**Aufgabenstellung:**
Beantworten Sie anhand des Quelltextes über die Umnutzung alter Gebäude die folgenden Fragen.
(a) Wie viele Wohnungen bietet das alte Felix-Platter-Spital in Basel seit 2023?
(b) Wie viele umgenutzte Kirchen gibt es in der Schweiz bereits?
(c) Womit begründet man in Baden den geplanten Abriss des alten Kantonsspitals?

**Quelltext:**
Foto: Philippe Rossier

Ein junger Architekt aus dem Umfeld «Aufbruch statt Abbruch» zeigt in einem Konzept auf, wie man aus dem alten Kantonsspital Baden Wohnräume für 275 Personen erschaffen könnte.
Ja, den Bettenblock könnte man gut gebrauchen für Wohnungen – warum eigentlich nicht? Aber dann kommt die Trägheit des Hirns: Man möchte nicht noch nachdenken über die Umnutzung des alten Gebäudes – «das ist ein Seich, das ist ein Krampf» – und so reisst man lieber ab. Die geistigen Unkosten sind zu hoch.

Im alten Felix-Platter-Spital in Basel ist die Umnutzung geglückt: Das Gebäude von 1967 bietet seit 2023 Platz für 135 Wohnungen und Gewerberäume.
Das ist ein Vorzeigebeispiel und könnte Schule machen. Denn neben den Spitalneubauten werden in Zukunft auch Spitalschliessungen für leere Bettenhäuser sorgen.

Ja, im Nachgang zu den nationalen Gesundheitsabstimmungen von vorletztem Sonntag kamen Stimmen auf, die zur Kostenreduktion weniger Spitäler fordern.
Früher hiess es: «Jedem Täli sis Spitäli.» Durch diese Planung haben wir heute in der Schweiz ein dichtes Netz an Kliniken. Die Zahl der Schliessungen dürfte in den nächsten Jahren die der Neubauten weit übersteigen.

Spitäler zu Wohnblöcken, Fabriken zu Lofts – und in Zürich ist eine ehemalige Kirche sogar ein Parlament. Haben Umnutzungen Zukunft?
Bei den Kirchen kommt noch eine riesige Welle auf uns zu: Durch die Austritte bei den Reformierten und Katholiken verlieren immer mehr Gotteshäuser ihren ursprünglichen Zweck. In der Schweiz gibt es schon über 200 umgenutzte Kirchen.

In England gibt es eine Kirche, die jetzt ein Hallenbad ist, in den Niederlanden eine Buchhandlung in einem Gotteshaus – bei Kirchen scheint es im Gegensatz zu Spitälern eine Hemmung zu geben, die abzureisen.
Ja, eine Kirche ist etwas, was ewig steht – die reisst man nicht ab. Da gibt es eine kulturelle Hemmung.

Aus ästhetischen Gründen? Denn im Vergleich mit den nüchternen Zweckbauten von Spitälern sind Kirchen meist reich verziert.
Das steht nicht im Vordergrund. In Baden begründet man den geplanten Abriss des alten Kantonsspitals nicht damit, er sei hässlich, sondern die Bausubstanz genüge den Anforderungen nicht mehr.

Loderer vor dem Spitalzentrum: «Das, was man vor hundert Jahren organischen Städtebau nannte.»
Foto: Philippe Rossier

Die Abrissbirne schwingt nicht nur bei Spitälern, sondern weiterhin auch bei Privathäusern und Genossenschaftssiedlungen bedrohlich.

**Datenauszug:**
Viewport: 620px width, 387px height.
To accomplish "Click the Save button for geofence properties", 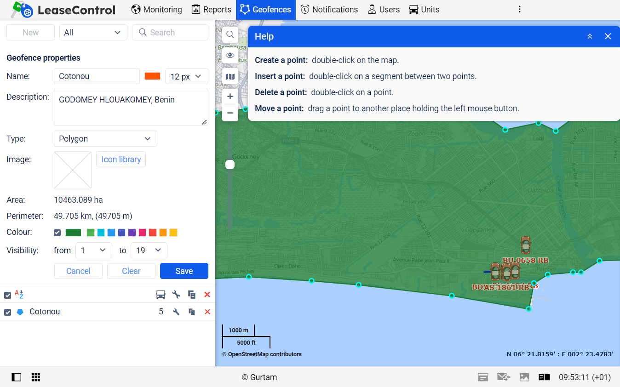I will tap(184, 271).
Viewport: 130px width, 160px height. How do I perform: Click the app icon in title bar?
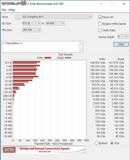[4, 4]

**Lösung:**
(a) 135 Wohnungen, dazu Gewerberäume.
(b) Über 200.
(c) Die Bausubstanz genüge den Anforderungen nicht mehr.